Schooling with the freedom of an inquiry project is a concept I like very much. All of the things I’ve learned about how to keep students engaged and how they absorb material the best loops back to their own interests and passion. Teaching in a way that can tie in and connect to information they see as relevant to themselves is powerful.
I am familiar with the concept, but my brain did not have a name for it. My university education’s later years were self driven. My personal journey within free inquiry wasn’t super cross curricular, but others in my program definitely had that experience. One of my fellow students dove into engineering walking mechanical legs for one of their final projects. We had a lot of freedom to dive into anything we wanted within an art project. It is something I really appreciated.
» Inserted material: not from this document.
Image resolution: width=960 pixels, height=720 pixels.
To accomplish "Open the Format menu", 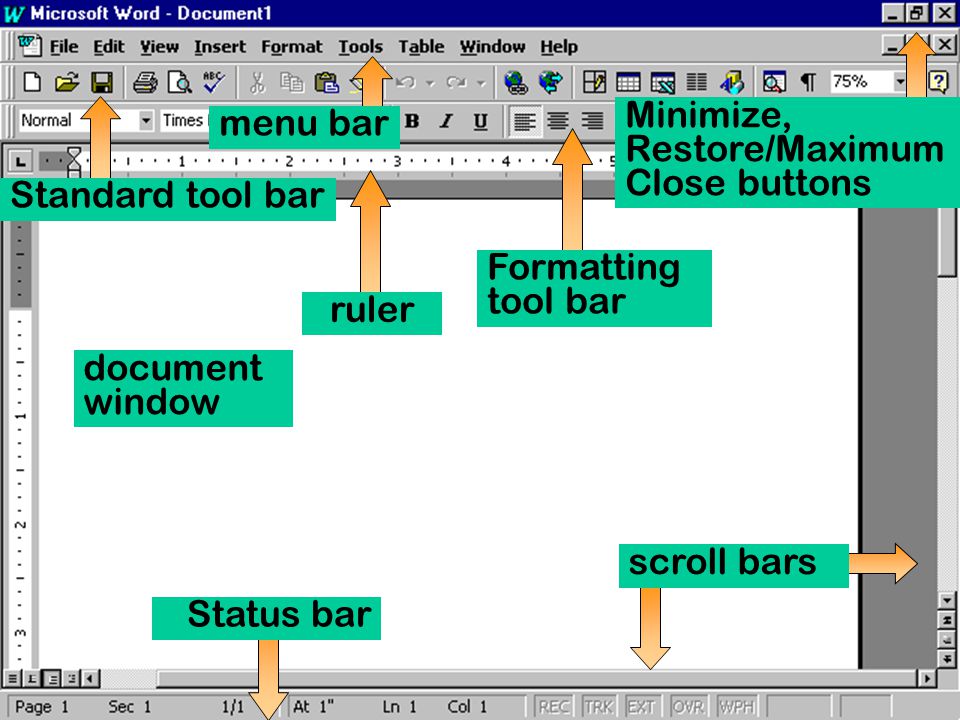I will [x=291, y=47].

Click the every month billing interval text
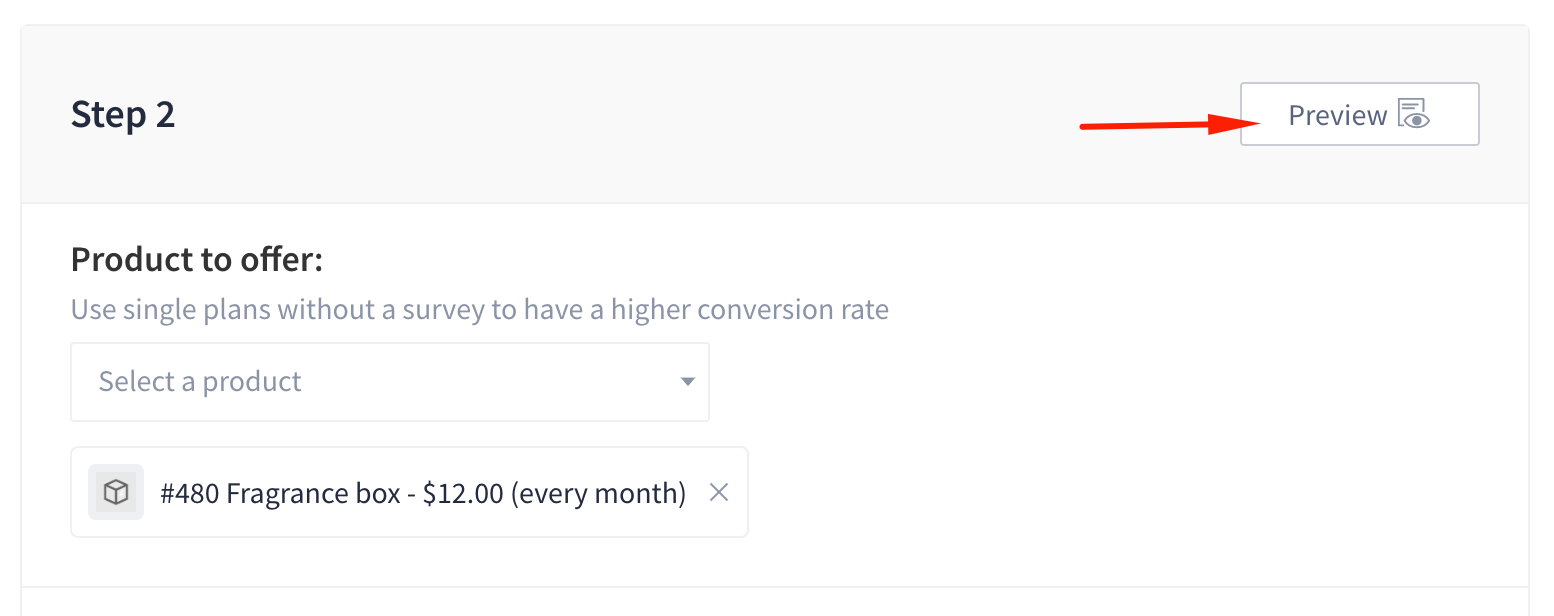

This project feels similar.
So, given that my teaching subject is art and I do consider myself an artist, I felt like this is a good avenue for exploration. Art has a lot and is a lot. I could spend lifetimes exploring and learning and never run out.
In art school we were always pushed to work big; not necessarily cost efficient, but it was a very common line in a critique. I want to capture the small in a small way. Ok, maybe a still slightly larger than life way, but just because they are so mini.
Bugs. I am going to create a collection of beautifully coloured bugs. Imagine those little glass shadow boxes with a single bug on a pin in them, but think of them more lively and crawling off the page and maybe a bit larger than comfortable. The plan is to have an entire portion of my wall top to bottom dedicated to these black frames all landscape or portrait with a range of size frames. Right now I’m thinking 4x6, 5x7, and 8x8, but subject to change.